In the entries that follow, the line with "Click the blue" opens the range and the line with "Task: Open the 1 day time range dropdown" closes it; repeat that range exactly, both lines included.

-- Supplied records follows --

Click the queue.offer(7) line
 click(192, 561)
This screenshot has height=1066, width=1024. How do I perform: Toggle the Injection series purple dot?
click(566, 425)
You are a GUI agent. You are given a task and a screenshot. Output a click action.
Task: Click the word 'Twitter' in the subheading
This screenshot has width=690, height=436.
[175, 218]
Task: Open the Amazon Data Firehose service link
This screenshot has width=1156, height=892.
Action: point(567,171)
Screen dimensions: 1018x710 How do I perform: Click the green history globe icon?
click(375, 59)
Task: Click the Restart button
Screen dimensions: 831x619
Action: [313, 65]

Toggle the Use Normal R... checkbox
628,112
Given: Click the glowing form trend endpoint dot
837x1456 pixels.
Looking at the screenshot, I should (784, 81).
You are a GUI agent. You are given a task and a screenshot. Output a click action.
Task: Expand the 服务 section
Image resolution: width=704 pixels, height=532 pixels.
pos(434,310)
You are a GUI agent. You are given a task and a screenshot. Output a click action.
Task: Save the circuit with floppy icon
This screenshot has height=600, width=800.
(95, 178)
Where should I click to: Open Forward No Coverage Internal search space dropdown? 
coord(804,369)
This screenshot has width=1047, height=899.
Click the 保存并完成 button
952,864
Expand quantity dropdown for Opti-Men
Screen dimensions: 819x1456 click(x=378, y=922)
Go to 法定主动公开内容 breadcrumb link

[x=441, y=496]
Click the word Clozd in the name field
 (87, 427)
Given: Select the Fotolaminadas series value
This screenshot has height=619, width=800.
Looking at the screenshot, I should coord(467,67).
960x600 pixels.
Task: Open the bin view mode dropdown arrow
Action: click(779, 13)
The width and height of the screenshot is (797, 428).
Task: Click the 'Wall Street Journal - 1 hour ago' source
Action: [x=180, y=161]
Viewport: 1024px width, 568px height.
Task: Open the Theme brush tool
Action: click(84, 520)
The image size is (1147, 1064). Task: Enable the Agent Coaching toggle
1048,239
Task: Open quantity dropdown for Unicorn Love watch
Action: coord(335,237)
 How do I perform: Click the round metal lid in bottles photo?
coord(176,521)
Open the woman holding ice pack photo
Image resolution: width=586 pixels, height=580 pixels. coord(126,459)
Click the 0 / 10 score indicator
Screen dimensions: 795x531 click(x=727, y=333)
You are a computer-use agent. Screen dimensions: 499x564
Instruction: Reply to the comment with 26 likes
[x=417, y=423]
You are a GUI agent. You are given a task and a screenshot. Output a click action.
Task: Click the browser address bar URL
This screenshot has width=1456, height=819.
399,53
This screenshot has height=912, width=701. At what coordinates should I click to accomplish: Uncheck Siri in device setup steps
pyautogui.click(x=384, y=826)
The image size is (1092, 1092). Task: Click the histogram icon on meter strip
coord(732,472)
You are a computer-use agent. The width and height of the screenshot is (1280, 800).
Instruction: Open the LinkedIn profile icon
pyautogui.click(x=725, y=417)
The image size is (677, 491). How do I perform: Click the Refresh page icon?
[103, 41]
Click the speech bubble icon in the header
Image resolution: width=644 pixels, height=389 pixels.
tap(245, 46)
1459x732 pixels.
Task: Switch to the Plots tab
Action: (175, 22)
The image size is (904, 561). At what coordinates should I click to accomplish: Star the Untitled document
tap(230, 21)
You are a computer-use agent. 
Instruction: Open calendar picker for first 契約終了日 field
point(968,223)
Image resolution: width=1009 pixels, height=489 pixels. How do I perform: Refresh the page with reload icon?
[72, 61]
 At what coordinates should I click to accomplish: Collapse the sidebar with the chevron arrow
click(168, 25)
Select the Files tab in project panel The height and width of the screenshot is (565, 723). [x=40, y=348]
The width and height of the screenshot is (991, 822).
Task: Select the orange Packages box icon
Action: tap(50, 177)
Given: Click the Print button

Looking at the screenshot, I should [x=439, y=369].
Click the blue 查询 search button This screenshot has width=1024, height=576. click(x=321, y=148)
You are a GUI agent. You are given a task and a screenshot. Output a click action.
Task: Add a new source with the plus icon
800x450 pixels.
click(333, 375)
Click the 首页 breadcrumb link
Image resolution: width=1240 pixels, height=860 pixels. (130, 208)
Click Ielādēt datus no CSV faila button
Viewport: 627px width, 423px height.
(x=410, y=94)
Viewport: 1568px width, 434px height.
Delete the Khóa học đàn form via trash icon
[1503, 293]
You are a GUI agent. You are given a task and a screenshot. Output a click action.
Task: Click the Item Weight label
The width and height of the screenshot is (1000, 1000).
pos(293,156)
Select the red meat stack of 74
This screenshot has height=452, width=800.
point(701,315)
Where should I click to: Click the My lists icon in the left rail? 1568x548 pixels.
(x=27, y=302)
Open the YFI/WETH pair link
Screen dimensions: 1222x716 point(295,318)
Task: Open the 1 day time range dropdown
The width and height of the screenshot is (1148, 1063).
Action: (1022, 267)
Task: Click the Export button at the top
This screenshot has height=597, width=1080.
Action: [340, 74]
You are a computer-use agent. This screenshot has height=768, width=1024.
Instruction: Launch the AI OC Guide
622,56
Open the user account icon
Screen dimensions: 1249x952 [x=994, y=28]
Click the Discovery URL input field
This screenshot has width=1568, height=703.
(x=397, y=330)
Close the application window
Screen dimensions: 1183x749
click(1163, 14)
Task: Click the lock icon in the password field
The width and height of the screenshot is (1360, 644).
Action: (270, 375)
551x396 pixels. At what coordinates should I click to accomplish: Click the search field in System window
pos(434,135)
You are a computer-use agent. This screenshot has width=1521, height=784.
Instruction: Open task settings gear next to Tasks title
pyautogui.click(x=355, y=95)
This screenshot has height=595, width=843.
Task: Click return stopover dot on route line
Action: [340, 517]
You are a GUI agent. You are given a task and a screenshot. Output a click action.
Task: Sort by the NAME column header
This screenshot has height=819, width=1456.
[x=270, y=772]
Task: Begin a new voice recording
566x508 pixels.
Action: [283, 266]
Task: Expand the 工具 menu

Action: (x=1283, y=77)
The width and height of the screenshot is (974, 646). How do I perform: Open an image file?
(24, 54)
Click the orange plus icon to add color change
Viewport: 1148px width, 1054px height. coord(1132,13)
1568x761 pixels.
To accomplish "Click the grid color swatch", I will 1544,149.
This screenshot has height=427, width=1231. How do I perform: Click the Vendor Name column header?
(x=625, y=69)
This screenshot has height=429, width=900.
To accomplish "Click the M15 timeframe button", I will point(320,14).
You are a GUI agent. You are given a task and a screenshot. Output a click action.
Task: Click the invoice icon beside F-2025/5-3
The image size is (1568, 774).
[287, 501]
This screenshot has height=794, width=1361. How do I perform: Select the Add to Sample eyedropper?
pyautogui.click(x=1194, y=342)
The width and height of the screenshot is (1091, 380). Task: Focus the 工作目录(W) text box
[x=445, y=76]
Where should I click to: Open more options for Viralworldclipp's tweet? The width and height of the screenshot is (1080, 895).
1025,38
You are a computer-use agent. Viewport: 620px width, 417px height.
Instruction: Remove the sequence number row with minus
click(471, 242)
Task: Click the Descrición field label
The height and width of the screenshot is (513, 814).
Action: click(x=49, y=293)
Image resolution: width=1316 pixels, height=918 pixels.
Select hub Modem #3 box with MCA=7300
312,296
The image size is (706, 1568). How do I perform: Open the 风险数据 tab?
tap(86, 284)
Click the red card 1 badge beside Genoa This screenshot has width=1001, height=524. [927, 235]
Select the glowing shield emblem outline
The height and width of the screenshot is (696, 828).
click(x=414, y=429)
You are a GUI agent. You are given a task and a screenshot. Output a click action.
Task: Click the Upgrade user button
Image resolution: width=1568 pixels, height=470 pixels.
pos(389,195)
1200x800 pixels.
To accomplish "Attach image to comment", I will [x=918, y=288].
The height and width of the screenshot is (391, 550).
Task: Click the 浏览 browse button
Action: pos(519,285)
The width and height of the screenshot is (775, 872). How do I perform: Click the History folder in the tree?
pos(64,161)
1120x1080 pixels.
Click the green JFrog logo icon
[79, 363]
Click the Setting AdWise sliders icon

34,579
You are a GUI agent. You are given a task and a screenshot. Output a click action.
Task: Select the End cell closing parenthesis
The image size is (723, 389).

-- Supplied records concluded --

• Answer below
Click the blue 查询 search button This screenshot has width=1024, height=576. click(x=321, y=148)
You are a GUI agent. You are given a task and a screenshot. Output a click action.
Task: Add a new source with the plus icon
800x450 pixels.
click(333, 375)
Click the 首页 breadcrumb link
Image resolution: width=1240 pixels, height=860 pixels. (130, 208)
Click Ielādēt datus no CSV faila button
Viewport: 627px width, 423px height.
(x=410, y=94)
Viewport: 1568px width, 434px height.
Delete the Khóa học đàn form via trash icon
[1503, 293]
You are a GUI agent. You are given a task and a screenshot. Output a click action.
Task: Click the Item Weight label
The width and height of the screenshot is (1000, 1000).
pos(293,156)
Select the red meat stack of 74
This screenshot has height=452, width=800.
point(701,315)
Where should I click to: Click the My lists icon in the left rail? 1568x548 pixels.
(x=27, y=302)
Open the YFI/WETH pair link
Screen dimensions: 1222x716 point(295,318)
Task: Open the 1 day time range dropdown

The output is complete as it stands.